Since the Bronze Age 3,000 years ago, making better materials has been mainly a matter of intuition, trial and error. Now, scientists at the University of Connecticut have automated it.
Materials that are lighter, stronger, more conductive or have similar combinations of properties will define our economic and technological future. But finding these materials is a bewildering task; the planet’s 95 elements theoretically can be combined in billions of ways.
The Connecticut team is interested in polymers – long molecules made of repeating patterns of atoms – that can have a vast range of textures, strengths and electronic properties. So the group made detailed mathematical descriptions of atoms’ arrangements in 283 known polymers, calculated each compound’s structural and electrical properties, then turned them over to a computer.
The computer used machine learning, a form of artificial intelligence that lets the computer learn from its own trials and errors, to try possible combinations of polymers and flag ones with properties a researcher is looking for. The machine “learns” which combinations of polymers are most likely to exhibit specific properties.
Automating the trial-and-error process is expected to speed the search for new materials by thousands of times.

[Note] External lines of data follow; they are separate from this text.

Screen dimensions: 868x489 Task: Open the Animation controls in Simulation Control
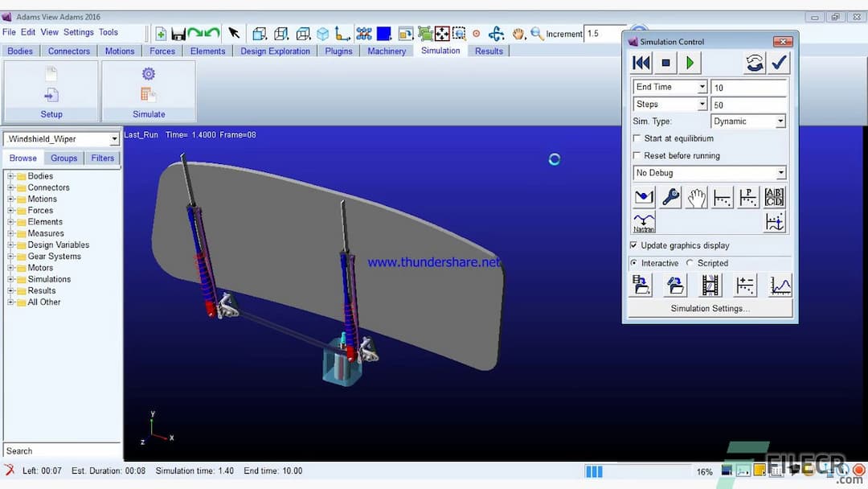755,63
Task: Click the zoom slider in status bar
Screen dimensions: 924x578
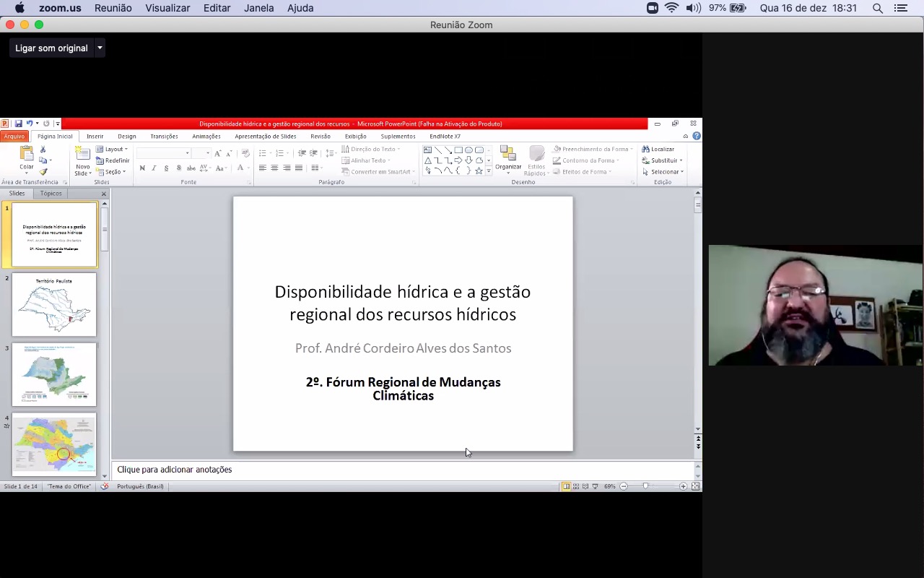Action: pyautogui.click(x=645, y=486)
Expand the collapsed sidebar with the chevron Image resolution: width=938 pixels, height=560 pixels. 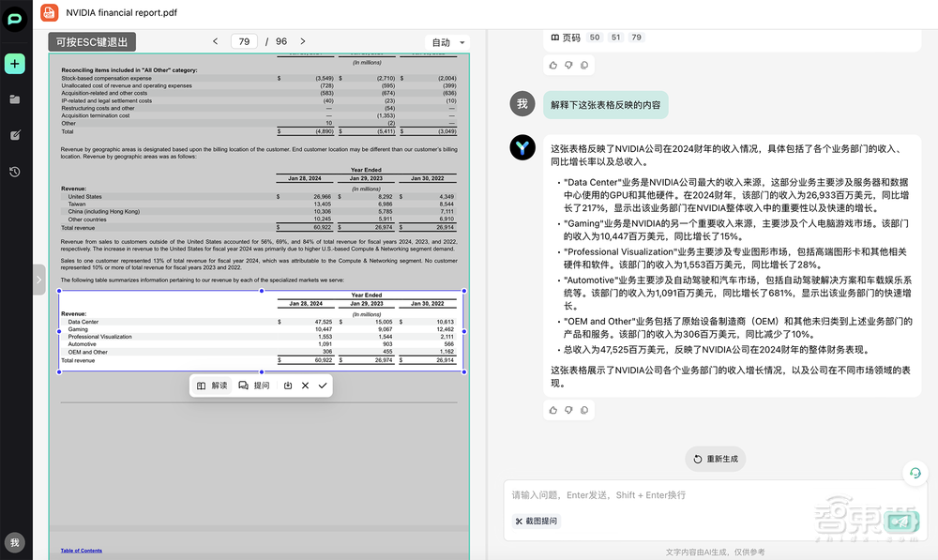(38, 279)
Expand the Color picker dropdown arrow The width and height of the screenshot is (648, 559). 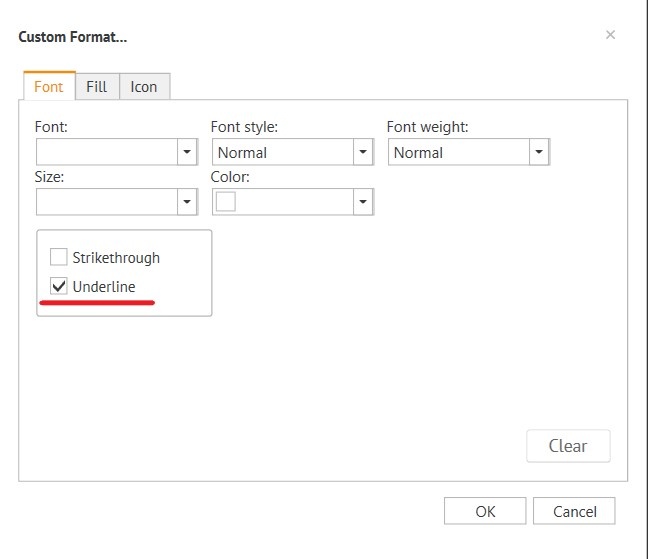(x=362, y=201)
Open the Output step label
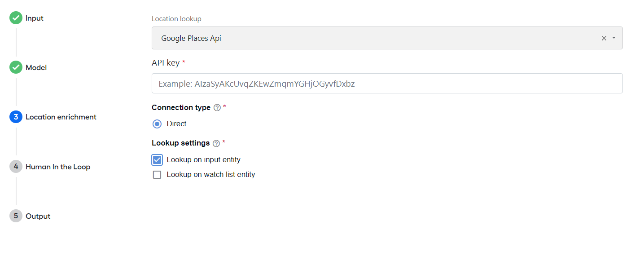 38,216
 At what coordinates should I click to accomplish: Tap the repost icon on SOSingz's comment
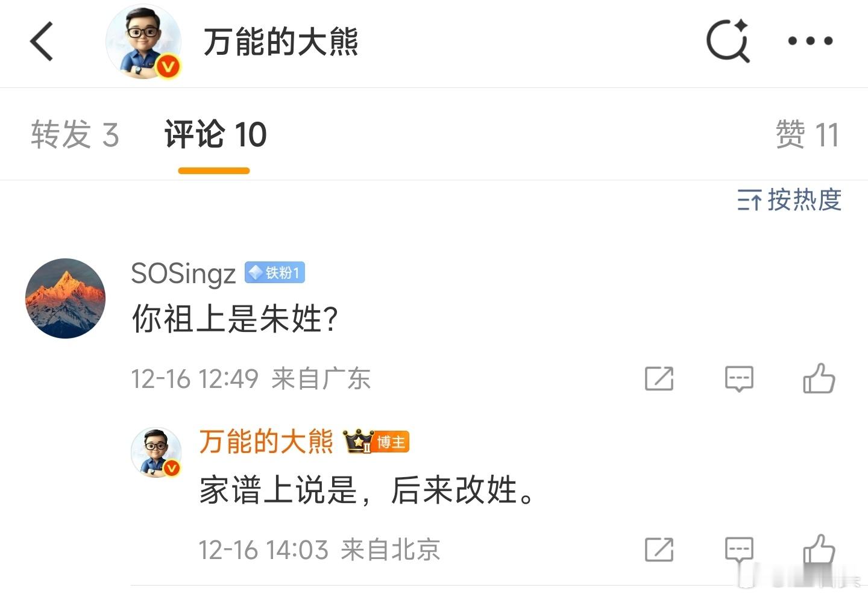659,379
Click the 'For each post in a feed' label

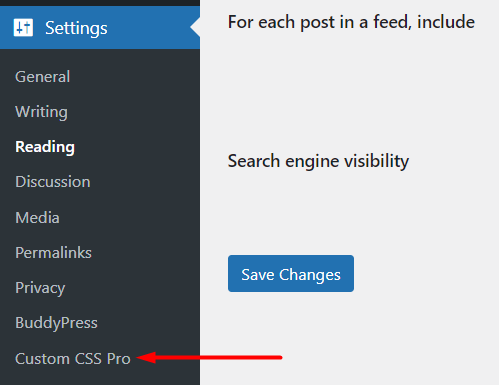click(x=351, y=22)
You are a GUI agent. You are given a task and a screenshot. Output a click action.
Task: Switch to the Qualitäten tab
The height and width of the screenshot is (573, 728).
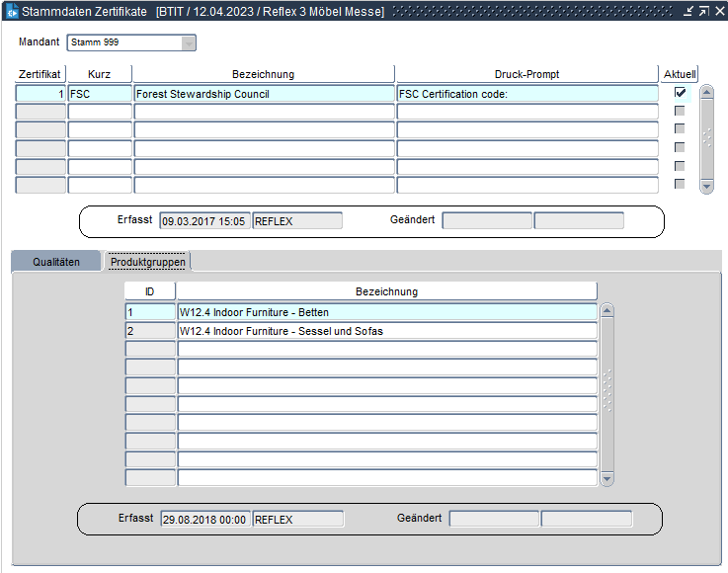click(x=56, y=262)
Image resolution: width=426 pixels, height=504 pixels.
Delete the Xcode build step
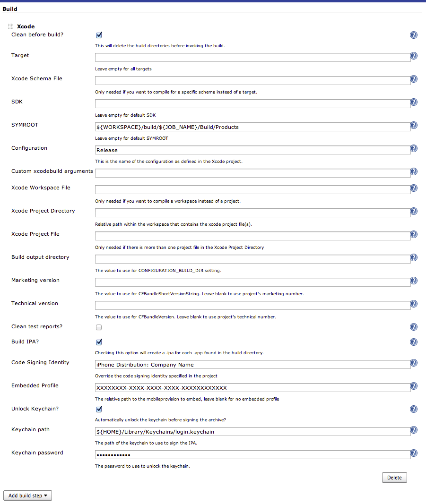click(x=394, y=478)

TRENDPOST: Artificial intelligence is not only replacing rote, repetitive mental tasks that take humans – and conventional software – far longer; it’s also compressing time, making breakthroughs in research happen faster by years, perhaps decades. By 2025, digital intelligence will begin to replace humans in key areas of research and design. The human role gradually will shift from carrying out brute-force portions of research and development to steering automated intelligence and managing its boundaries.